Reproduce verbatim the lines running from the line containing "Click the tree" through the line containing "click(x=204, y=629)", omitting any pictures from your answer.

◆ Rows ◆
"""
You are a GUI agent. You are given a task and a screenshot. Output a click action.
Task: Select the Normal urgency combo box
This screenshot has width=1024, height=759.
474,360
"""
"""
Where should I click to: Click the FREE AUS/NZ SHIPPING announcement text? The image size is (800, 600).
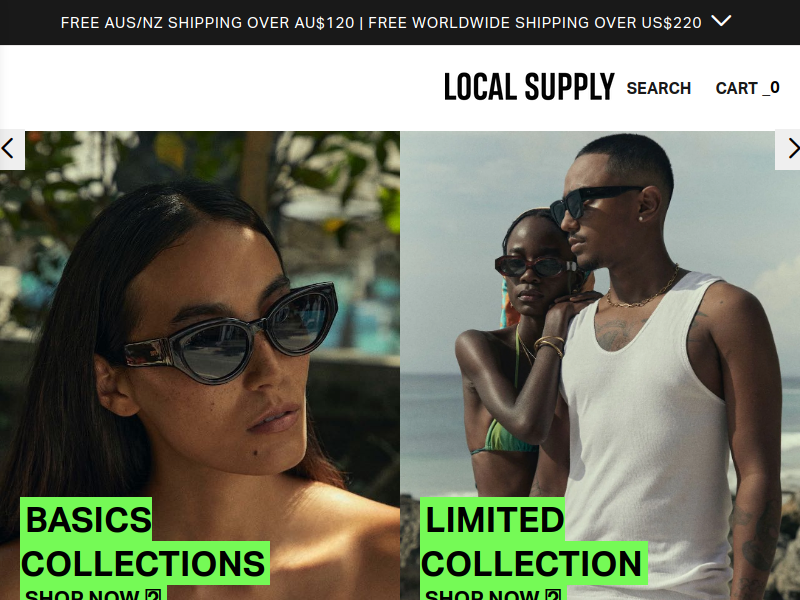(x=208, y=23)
"""
"""
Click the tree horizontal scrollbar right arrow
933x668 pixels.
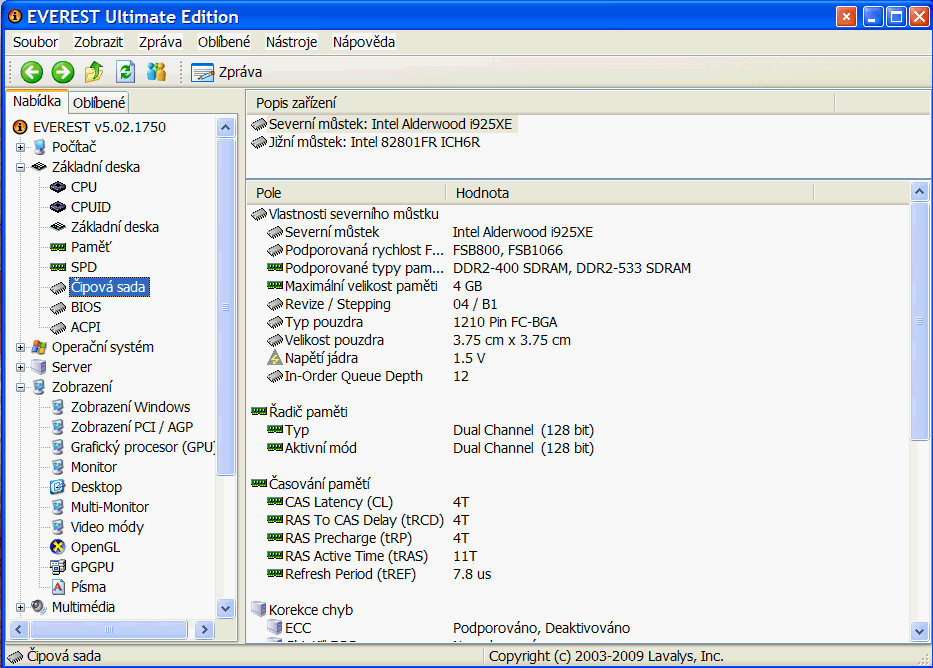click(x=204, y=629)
"""
◆ Task result ◆
Click the tree horizontal scrollbar right arrow
933x668 pixels.
click(x=204, y=629)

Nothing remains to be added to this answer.